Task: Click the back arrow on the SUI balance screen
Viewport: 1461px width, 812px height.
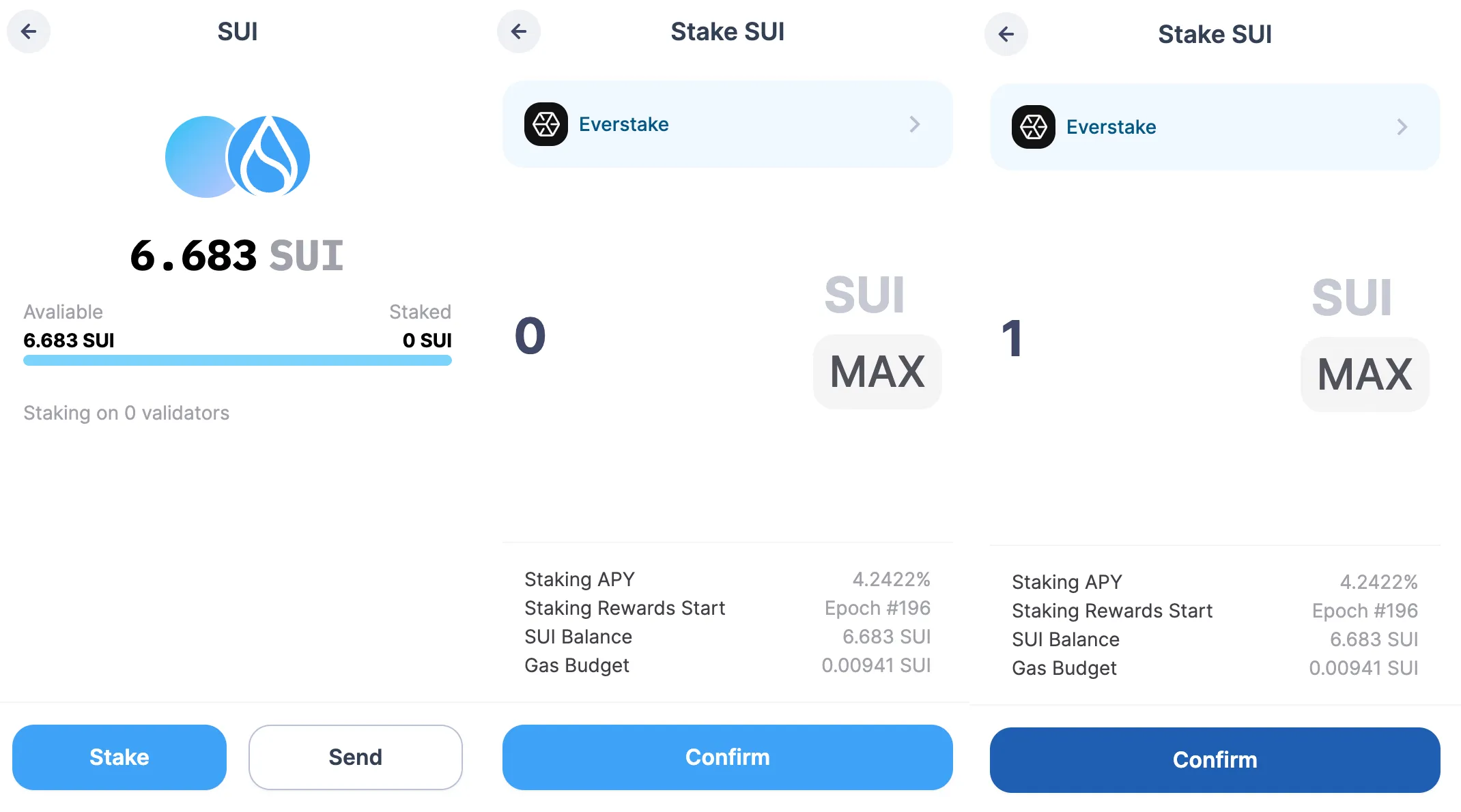Action: tap(29, 31)
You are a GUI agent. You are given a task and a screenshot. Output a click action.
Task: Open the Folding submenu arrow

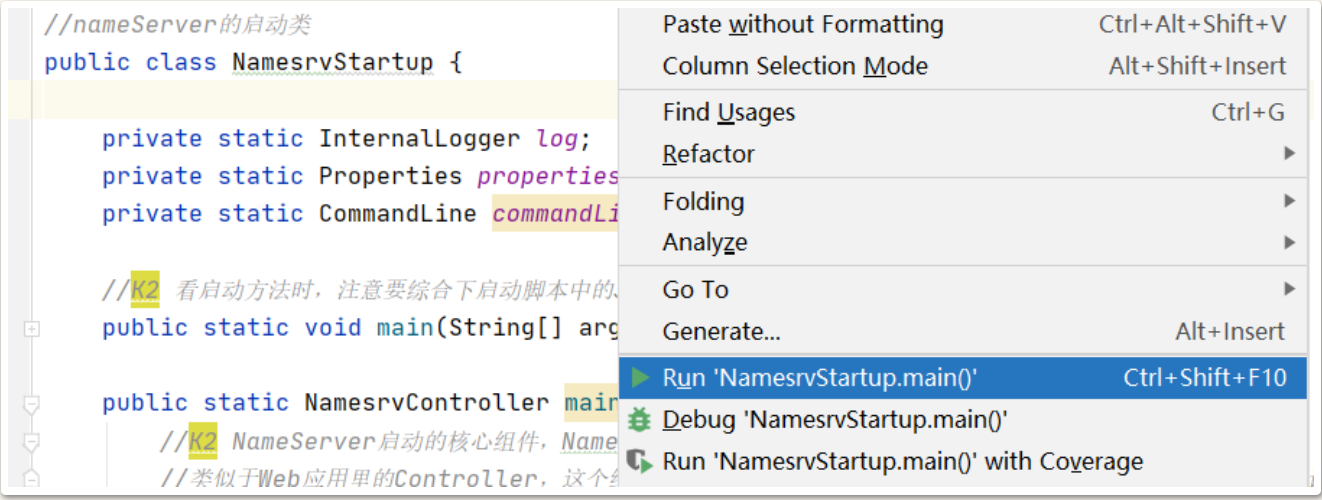pos(1289,201)
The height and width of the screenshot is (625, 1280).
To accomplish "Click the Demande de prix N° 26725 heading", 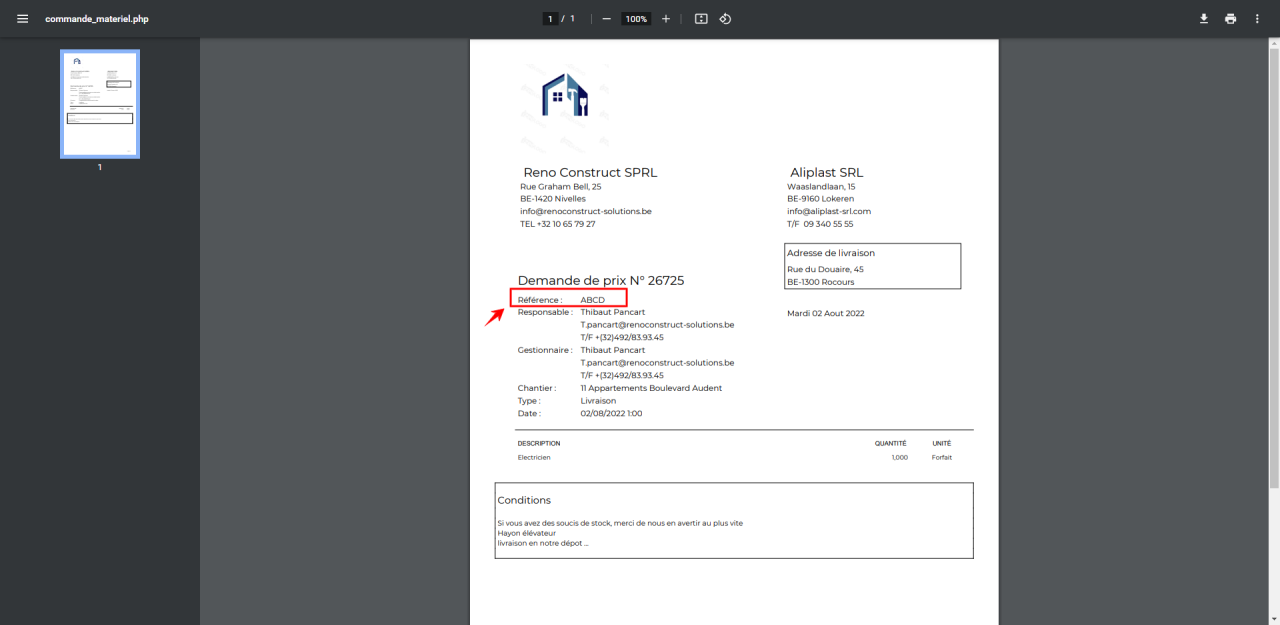I will 600,281.
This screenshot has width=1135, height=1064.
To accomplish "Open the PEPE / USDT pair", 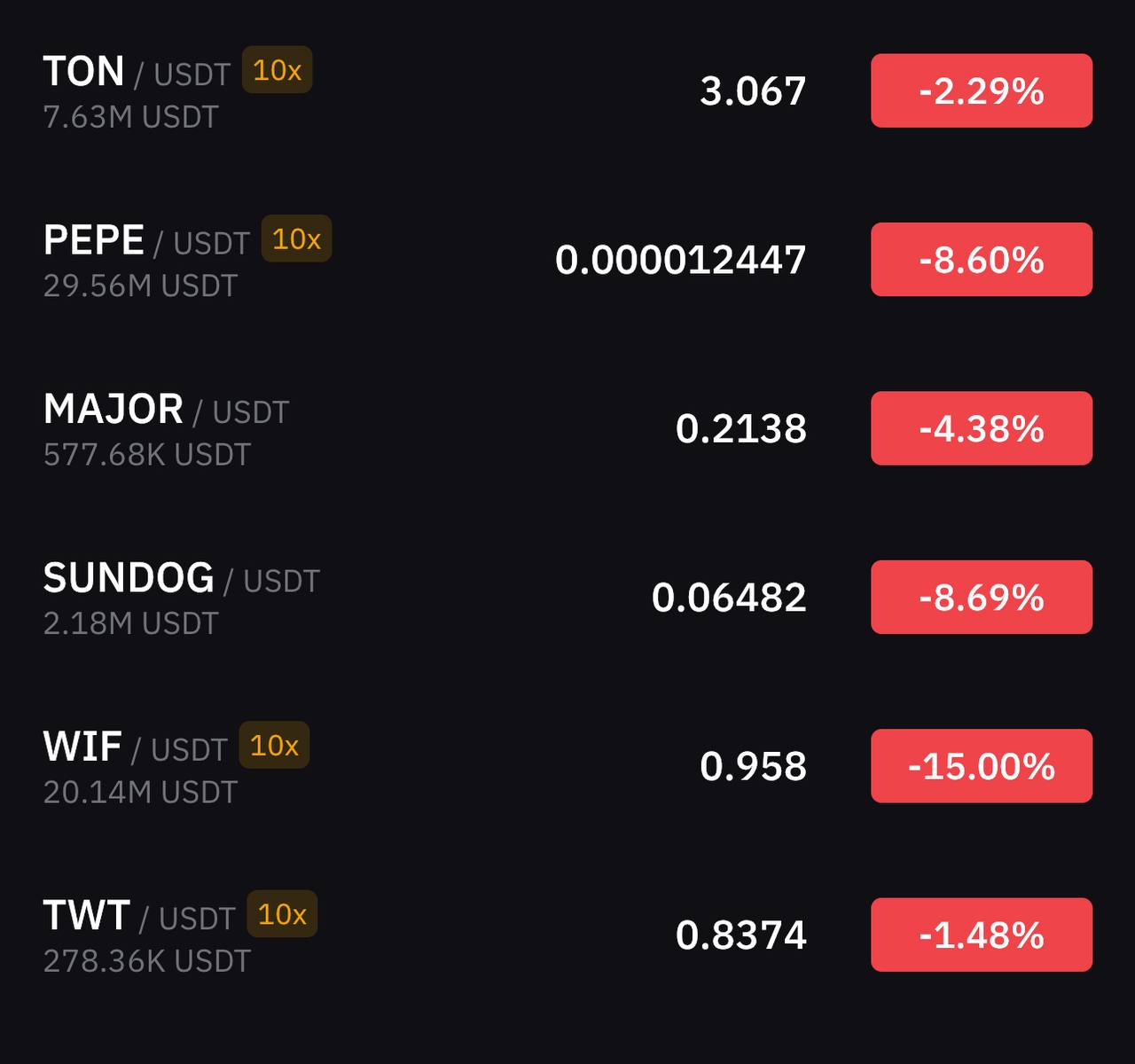I will click(x=568, y=259).
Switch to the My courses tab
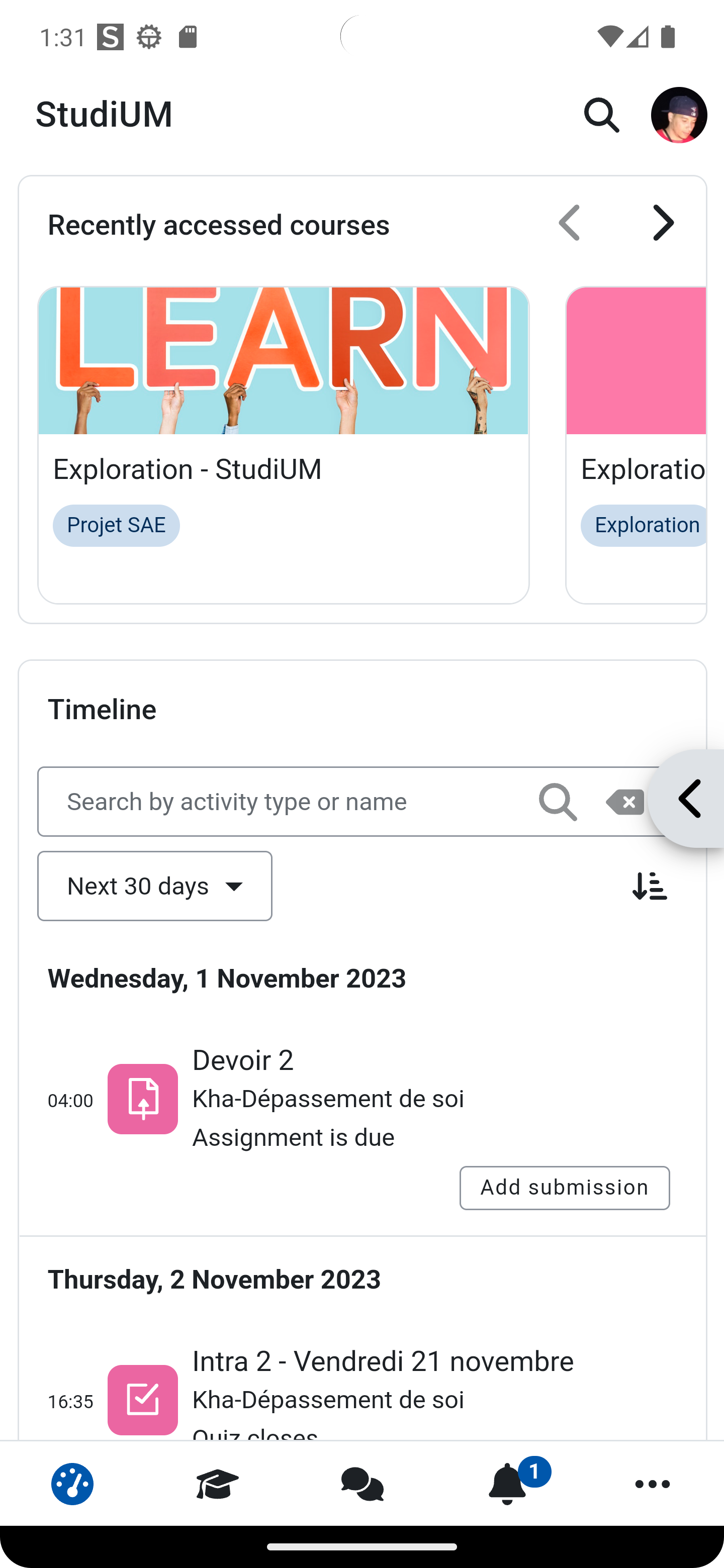724x1568 pixels. point(217,1484)
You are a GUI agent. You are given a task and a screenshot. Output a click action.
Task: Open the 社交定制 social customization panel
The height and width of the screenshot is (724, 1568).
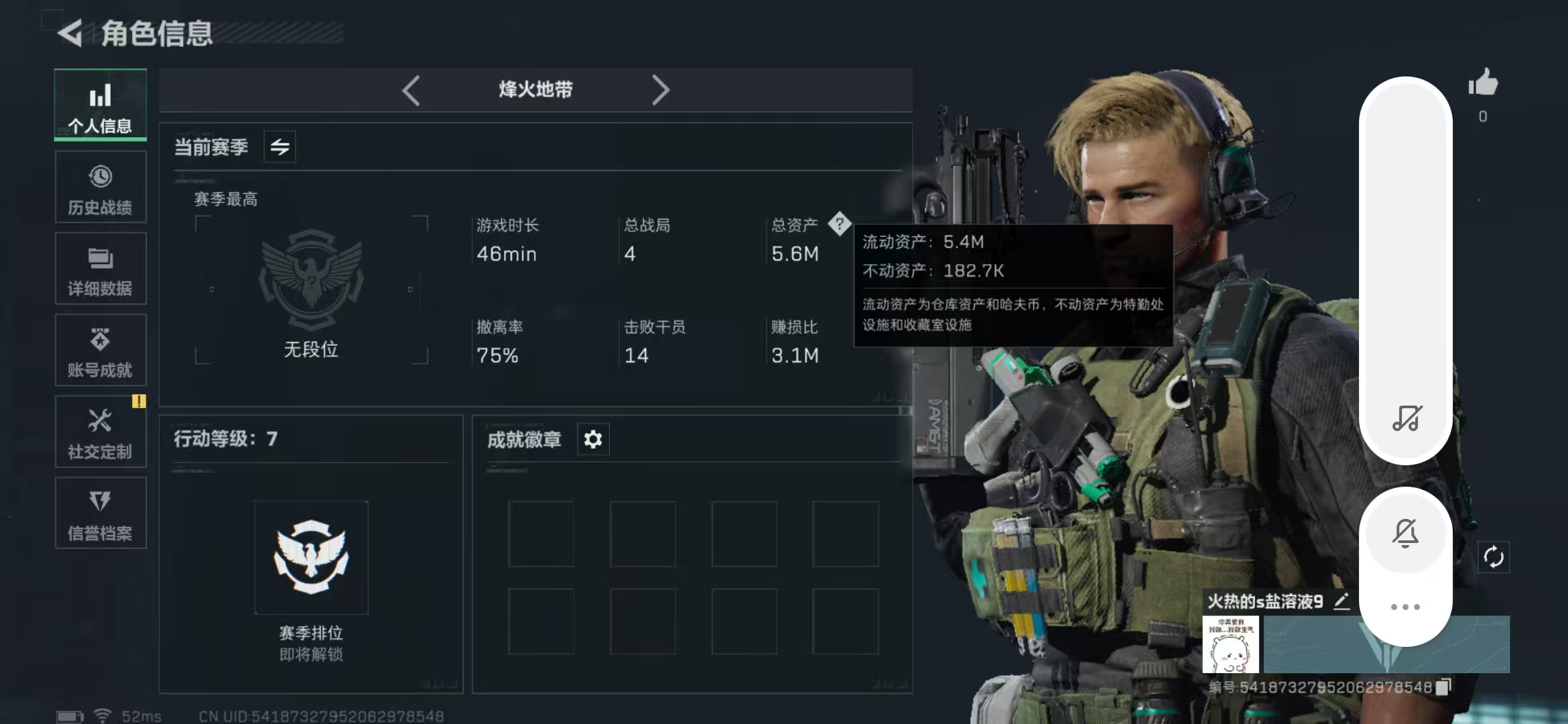click(x=101, y=432)
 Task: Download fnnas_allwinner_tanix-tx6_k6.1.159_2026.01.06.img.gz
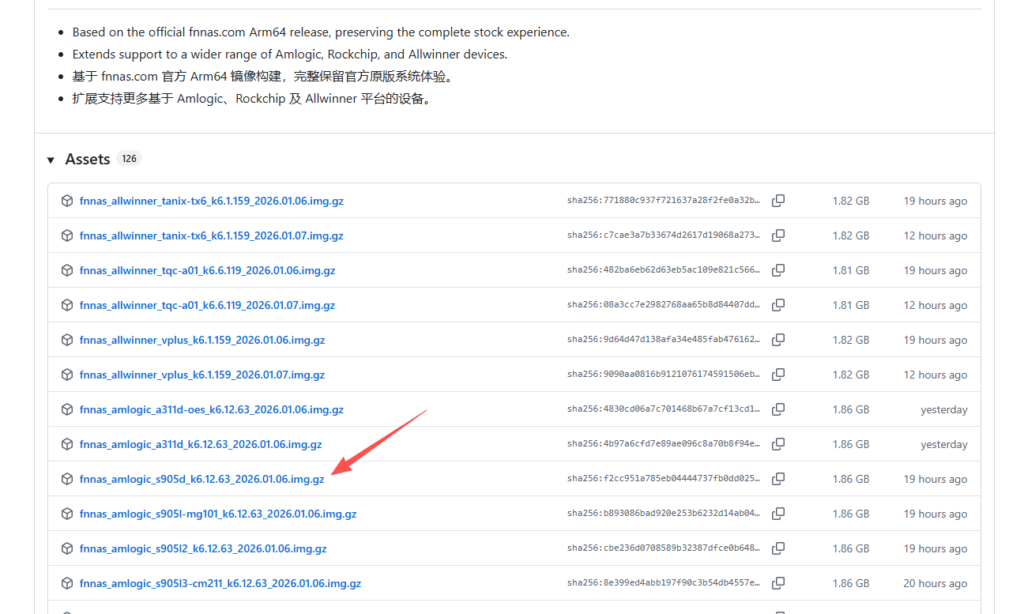coord(211,201)
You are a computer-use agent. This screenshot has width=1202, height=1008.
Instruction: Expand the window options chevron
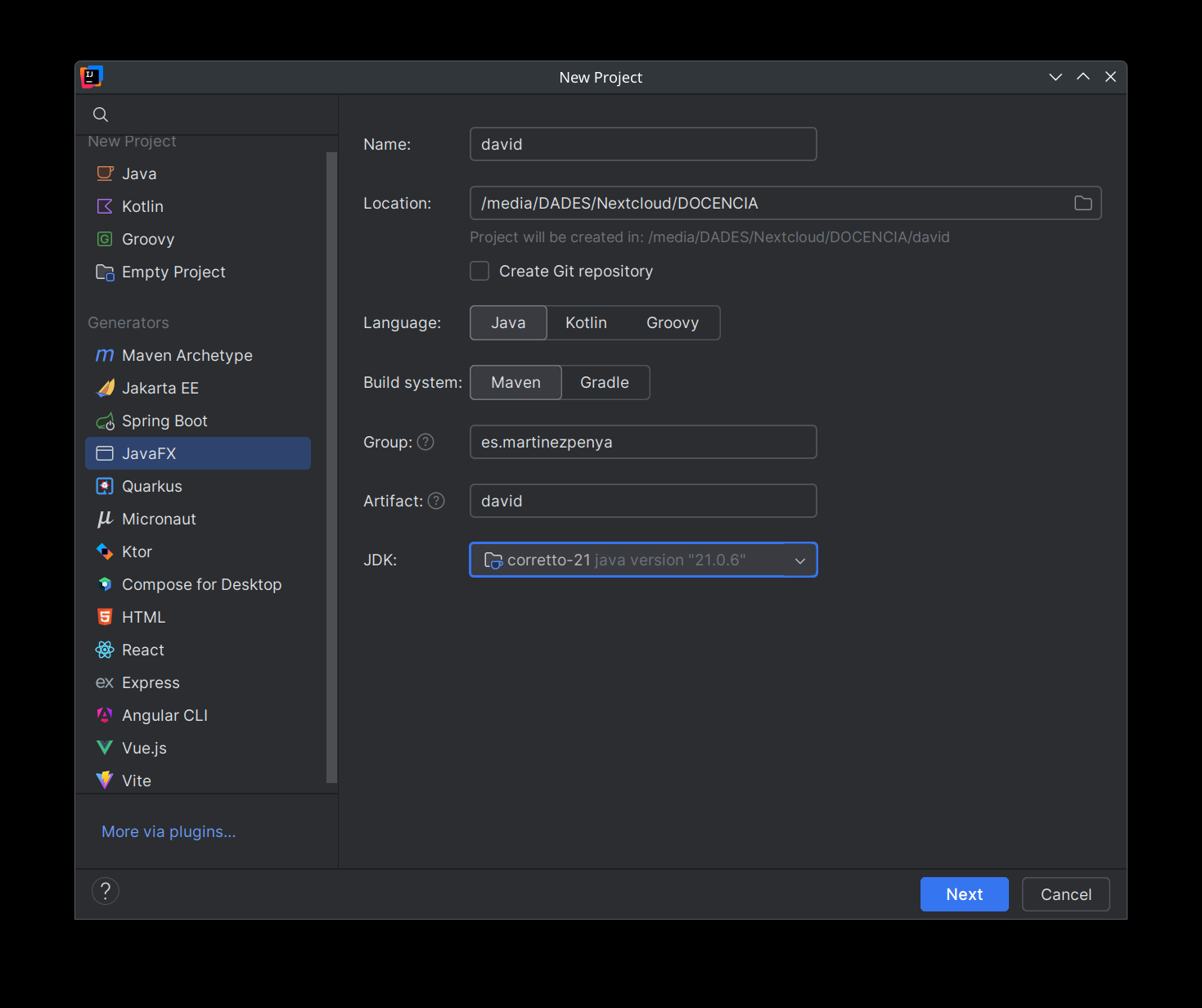(x=1055, y=76)
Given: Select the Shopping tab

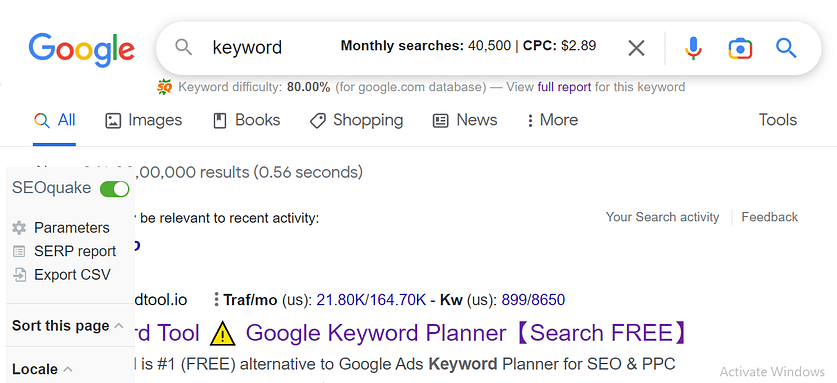Looking at the screenshot, I should point(356,120).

######

Using the records, report how many lines contain the word "This", adding no other text.

2